Gerade einmal 690.000 Zuschauer schalteten am 5. September 2001 ein und es gab vermutlich nicht viele, die zum damaligen Zeitpunkt daran glaubten, dass jene Serie, die an diesem Mittwochabend zum ersten Mal im deutschen Fernsehen lief, in den folgenden Jahren einen echten Boom auslösen würde. Die Rede ist von "CSI" – dem Dauerbrenner, der einen gehörigen Anteil daran hatte, dass Vox ordentlich Rückenwind bekam. Tatsächlich lag der Marktanteil der ersten Folge bei kaum mehr als drei Prozent in der Zielgruppe und damit noch unter dem Quoten-Niveau, das Vox in diesen Tagen mit vermeintlichen Flops wie "Night Shift" oder "Secrets and Lies" verbucht. Besser wurden die "CSI"-Quoten damals übrigens erst mal nicht: Zwar steigerte sich die Serie recht schnell auf mehr als eine Million Zuschauer, doch angesichts eines Staffel-Schnitts von nur viereinhalb Prozent war auch im Frühjahr 2002 noch nicht viel zu spüren vom Potenzial, das in "CSI" schlummerte.

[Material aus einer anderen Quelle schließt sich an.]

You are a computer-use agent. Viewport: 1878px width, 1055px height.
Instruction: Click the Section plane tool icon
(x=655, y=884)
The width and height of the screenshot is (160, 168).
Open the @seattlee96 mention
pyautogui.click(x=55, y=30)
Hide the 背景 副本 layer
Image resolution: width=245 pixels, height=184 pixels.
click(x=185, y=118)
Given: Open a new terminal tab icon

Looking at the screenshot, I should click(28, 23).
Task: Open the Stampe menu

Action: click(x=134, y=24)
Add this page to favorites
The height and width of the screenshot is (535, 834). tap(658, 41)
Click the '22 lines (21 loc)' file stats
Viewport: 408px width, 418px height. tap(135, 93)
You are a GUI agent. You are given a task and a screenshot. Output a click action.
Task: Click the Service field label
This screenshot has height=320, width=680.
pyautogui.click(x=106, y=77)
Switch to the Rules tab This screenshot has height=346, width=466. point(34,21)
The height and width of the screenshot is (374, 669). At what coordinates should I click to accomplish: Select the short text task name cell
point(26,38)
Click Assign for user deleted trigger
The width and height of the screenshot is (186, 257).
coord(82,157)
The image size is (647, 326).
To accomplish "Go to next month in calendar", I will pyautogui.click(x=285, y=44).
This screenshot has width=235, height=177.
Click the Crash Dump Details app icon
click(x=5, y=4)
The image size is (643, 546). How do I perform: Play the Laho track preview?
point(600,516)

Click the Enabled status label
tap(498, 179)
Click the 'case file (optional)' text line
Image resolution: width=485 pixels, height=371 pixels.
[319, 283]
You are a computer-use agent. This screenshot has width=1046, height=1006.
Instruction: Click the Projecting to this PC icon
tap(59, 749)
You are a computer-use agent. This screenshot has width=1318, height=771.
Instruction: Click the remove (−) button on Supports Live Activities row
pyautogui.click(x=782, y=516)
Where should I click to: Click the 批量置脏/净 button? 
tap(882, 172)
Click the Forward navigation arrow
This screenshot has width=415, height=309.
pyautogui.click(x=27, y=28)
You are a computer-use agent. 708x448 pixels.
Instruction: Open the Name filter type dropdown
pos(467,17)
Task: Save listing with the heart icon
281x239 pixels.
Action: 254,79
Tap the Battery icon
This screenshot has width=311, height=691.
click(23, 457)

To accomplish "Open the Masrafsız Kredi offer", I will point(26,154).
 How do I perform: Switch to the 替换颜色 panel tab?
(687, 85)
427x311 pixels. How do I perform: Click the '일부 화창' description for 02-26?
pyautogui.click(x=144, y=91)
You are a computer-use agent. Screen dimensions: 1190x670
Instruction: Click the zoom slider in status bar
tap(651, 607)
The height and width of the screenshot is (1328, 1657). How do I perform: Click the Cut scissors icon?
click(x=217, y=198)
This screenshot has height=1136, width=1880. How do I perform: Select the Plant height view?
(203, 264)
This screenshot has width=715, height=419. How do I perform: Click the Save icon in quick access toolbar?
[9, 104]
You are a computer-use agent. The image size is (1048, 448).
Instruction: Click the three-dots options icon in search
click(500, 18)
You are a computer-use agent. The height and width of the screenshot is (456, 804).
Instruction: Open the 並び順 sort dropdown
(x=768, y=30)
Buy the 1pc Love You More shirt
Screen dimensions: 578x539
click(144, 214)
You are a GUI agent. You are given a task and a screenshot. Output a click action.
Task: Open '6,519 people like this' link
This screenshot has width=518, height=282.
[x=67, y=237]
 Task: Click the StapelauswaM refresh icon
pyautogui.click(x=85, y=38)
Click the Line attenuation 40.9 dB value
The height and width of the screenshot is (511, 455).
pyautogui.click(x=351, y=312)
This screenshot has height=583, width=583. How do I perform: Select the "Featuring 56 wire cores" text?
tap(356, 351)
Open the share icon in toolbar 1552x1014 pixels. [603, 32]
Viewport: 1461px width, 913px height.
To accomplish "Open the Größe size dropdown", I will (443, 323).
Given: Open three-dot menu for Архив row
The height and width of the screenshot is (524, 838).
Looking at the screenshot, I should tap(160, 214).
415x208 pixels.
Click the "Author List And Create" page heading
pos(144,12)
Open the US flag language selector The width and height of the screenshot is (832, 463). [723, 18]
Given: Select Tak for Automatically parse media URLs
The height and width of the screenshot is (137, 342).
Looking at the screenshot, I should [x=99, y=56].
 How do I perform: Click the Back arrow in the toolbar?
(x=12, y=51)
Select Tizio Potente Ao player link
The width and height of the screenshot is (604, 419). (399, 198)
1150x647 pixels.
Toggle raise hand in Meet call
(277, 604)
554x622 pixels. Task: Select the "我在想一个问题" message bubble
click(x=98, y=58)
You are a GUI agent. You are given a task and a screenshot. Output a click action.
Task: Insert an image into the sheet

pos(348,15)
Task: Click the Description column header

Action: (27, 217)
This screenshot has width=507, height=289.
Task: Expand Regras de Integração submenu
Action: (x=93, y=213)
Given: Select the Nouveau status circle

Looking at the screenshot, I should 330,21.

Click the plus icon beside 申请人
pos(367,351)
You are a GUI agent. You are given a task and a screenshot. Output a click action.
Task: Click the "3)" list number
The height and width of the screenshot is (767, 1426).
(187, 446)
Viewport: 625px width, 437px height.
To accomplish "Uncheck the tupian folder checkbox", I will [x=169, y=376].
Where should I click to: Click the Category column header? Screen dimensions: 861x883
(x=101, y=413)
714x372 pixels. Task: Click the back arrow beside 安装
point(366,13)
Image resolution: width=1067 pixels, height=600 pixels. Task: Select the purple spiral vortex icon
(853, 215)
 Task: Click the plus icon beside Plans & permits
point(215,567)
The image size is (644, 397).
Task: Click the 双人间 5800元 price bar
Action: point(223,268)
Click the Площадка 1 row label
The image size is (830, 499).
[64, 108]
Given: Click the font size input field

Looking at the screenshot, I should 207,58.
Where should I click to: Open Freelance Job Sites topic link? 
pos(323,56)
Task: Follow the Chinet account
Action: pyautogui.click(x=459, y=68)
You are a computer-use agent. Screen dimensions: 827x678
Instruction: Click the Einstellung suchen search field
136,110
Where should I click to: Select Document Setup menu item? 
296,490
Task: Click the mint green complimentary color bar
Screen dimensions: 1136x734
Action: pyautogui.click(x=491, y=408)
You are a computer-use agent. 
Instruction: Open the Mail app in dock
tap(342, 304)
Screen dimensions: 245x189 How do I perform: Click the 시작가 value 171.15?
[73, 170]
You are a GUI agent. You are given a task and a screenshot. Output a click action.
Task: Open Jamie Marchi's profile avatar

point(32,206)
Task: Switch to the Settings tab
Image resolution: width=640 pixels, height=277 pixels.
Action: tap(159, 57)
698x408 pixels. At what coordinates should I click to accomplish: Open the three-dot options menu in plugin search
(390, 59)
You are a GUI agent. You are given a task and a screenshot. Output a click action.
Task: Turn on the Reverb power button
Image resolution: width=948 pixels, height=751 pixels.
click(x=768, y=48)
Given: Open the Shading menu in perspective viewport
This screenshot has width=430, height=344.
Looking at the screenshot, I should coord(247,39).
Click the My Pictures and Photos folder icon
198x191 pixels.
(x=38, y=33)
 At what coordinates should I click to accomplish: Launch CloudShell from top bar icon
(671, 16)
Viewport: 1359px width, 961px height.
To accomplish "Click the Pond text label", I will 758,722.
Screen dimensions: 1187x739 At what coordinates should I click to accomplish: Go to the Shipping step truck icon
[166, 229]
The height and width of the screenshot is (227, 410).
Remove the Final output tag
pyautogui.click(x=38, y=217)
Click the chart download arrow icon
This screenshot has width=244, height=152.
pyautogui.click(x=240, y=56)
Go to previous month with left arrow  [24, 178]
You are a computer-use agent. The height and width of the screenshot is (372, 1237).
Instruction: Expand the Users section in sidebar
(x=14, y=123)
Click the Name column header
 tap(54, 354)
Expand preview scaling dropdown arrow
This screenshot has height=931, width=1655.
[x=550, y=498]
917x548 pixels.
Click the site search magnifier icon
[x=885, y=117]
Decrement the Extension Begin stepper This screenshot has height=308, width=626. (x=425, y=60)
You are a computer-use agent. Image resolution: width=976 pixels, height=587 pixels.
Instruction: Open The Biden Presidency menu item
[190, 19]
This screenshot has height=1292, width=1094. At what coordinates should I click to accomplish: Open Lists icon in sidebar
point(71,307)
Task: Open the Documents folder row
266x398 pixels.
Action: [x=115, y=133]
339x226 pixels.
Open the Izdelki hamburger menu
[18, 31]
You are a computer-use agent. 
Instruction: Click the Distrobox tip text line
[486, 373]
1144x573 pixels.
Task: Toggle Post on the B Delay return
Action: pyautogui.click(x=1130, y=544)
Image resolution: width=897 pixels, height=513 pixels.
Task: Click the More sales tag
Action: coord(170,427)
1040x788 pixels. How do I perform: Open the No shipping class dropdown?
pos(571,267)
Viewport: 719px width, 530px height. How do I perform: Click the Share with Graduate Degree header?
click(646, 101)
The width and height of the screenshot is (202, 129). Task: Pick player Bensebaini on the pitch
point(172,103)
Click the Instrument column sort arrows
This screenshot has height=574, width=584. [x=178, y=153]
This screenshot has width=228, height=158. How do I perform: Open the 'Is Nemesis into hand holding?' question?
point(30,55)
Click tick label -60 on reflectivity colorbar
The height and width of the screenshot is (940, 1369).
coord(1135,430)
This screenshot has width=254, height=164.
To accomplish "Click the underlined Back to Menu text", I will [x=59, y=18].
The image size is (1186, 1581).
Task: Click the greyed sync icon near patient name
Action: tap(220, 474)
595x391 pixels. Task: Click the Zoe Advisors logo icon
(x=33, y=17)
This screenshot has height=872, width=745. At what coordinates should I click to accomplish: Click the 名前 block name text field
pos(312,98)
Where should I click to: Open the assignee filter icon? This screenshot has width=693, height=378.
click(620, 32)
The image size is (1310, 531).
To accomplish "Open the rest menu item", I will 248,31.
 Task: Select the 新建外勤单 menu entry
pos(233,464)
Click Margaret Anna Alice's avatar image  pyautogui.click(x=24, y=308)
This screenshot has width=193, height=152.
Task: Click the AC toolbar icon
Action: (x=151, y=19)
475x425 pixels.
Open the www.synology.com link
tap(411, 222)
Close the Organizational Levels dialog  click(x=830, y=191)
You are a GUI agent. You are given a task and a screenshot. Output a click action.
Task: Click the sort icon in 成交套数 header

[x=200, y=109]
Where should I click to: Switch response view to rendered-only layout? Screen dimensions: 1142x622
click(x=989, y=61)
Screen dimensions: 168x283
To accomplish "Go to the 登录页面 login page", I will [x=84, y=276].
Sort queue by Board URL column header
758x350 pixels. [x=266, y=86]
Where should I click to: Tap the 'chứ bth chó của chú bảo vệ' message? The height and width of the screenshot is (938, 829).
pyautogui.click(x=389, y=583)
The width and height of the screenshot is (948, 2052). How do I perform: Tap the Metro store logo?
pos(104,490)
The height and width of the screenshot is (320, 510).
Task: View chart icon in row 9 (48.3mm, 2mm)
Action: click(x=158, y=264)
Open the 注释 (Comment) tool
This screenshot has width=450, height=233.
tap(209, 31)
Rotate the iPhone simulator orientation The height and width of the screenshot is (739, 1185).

Dabei waren die ungewöhnlichen Fälle rund um das Ermittler-Team aus Las Vegas in den USA zu diesem Zeitpunkt schon außergewöhnlich erfolgreich: Mehr als 20 Millionen Amerikaner schalteten regelmäßig ein, wenn William Petersen im Einsatz war. Zwischenzeitlich war "CSI" sogar die meistgesehene Serie der Nation. Hierzulande sollte es noch dauern, um die Zuschauer auf den Geschmack zu bringen. Doch nach und nach gelang es Vox, immer mehr Fans für seinen US-Schlager zu begeistern: Mit der Zeit schalteten regelmäßig mehr als drei Millionen Zuschauer am Mittwochabend ein und die Marktanteile lagen bei weit mehr als zehn Prozent, was einer echten Sensation gleichkam. Da traf es sich gut, dass aus Übersee mit "CSI: Miami" und "CSI: NY" zwei Ableger folgten, die nahtlos anknüpften an die Erfolge der Mutterserie. So verzeichnete das Spin-Off aus New York vor zehn Jahren zeitweise über 20 Prozent Marktanteil und wurde sogar "Wer wird Millionär?" beim großen Bruder RTL gefährlich.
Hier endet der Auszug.